▶ **Vorgegebener Text**
----------------

Widerstrebend nimmt Anton Schwarz Ermittlungen auf und gerät in einen Sumpf aus Machtmissbrauch, sexueller Gewalt und Vertuschung, der ihn an seine persönlichen Grenzen bringt.
Ein aufwühlender Blick ins Innere der katholischen Kirche, von einem Autor, der weiß, wovon er schreibt.

Rezension:
Zweimal war er schon „im Einsatz“, Anton Schwarz, der Ex-Polizist, der jetzt als Privatermittler unterwegs ist – wenn er nicht gerade als Nachtwächter des Konsulats eines kleinen karibischen Zwergstaates seine Brötchen verdient. Seine Nachbarin dort ist Bordsteinschwalbe Cindy (im bürgerlichen Leben „Heike“), eine gute Freundin, mit der er schon auch mal seine Gewissensnöte und Beziehungsprobleme besprechen kann.

Im Verlauf der ersten beiden Bände hat er diverse Fälle gelöst, sich in Rollstuhlfahrerin Eva verliebt und den Einzug seiner Mutter überlebt.

Das klingt erst mal gemütlich und nett.

Und ließe auf einen eben solchen Krimi schließen, wäre da nicht der zweite Handlungsstrang, in dem der Leser Patrick begegnet.

Der ist offenbar trotz seiner erst 14 Jahre das, was man einen „schweren Jungen“ nennen würde:
Hat sich der Körperverletzung schuldig gemacht und war auch bei der Vergewaltigung einer Zwölfjährigen dabei. Sein familiärer Hintergrund ist schwierig – der Bruder starb unter ungeklärten Umständen, bei denen aber wohl Drogenhandel im Spiel war -, der Jugendliche selbst scheint verstockt und beratungsresistent. Schuld an seiner Karriere als Kleinkrimineller sind immer die anderen.
Gleichzeitig wird deutlich, dass dieser Junge Dinge gesehen und erlebt hat, von denen „normale“ Kinder in seinem Alter (zum Glück!) nicht einmal wissen, dass es sie gibt.
Seine letzte Chance: Ein Aufenthalt im „Haus der Gnade“ - einem Heim, dessen Träger die Kirche ist, und das sich auf die Resozialisierung von „Problemkindern“ spezialisiert hat. Der Tagesablauf ist streng geregelt, viel Sport und körperliche Arbeit gehören dazu, außerdem das intensive Gebet.

Nun gehört nicht viel Phantasie dazu, sich – gerade in Anbetracht der in den letzten Jahren ans Licht gekommenen Horrorgeschichten von Kindern und Jugendlichen, die gerade in kirchlichen Einrichtungen schlimme Dinge von Gewalt bis Missbrauch erlebt haben – auszumalen, dass möglicherweise auch im neuen Zuhause des Jungen Patrick so einiges im Argen liegen wird.

----------------

Womit verdient Anton Schwarz laut der Buchbesprechung sein Geld, wenn er nicht als Privatermittler tätig ist?

----------------

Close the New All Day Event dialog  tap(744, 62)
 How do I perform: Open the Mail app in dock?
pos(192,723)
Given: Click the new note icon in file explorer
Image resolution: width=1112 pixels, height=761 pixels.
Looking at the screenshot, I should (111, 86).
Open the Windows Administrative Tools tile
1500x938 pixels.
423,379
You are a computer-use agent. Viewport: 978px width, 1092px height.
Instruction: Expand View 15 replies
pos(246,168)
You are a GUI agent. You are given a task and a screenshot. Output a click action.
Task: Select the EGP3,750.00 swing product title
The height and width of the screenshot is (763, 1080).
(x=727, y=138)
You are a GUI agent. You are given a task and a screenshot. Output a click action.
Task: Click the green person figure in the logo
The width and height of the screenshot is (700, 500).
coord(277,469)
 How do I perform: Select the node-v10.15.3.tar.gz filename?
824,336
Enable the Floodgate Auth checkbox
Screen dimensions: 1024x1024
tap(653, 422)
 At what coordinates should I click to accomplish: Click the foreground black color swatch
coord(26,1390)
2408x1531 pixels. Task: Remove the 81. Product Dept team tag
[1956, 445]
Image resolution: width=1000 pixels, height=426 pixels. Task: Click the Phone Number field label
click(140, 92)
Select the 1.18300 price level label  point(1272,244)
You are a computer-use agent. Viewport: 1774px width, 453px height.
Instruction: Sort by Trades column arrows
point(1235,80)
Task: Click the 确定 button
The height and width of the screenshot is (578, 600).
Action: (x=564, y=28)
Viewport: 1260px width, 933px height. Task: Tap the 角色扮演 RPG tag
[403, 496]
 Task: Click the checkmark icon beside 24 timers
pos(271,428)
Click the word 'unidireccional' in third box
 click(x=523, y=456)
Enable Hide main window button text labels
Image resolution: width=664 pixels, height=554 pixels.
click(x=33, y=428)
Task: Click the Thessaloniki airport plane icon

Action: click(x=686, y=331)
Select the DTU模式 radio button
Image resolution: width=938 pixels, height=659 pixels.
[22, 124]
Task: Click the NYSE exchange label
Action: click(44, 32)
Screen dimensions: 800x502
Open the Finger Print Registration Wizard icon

----------------

▶ **Antwort**
Er arbeitet als Nachtwächter des Konsulats eines kleinen karibischen Zwergstaates.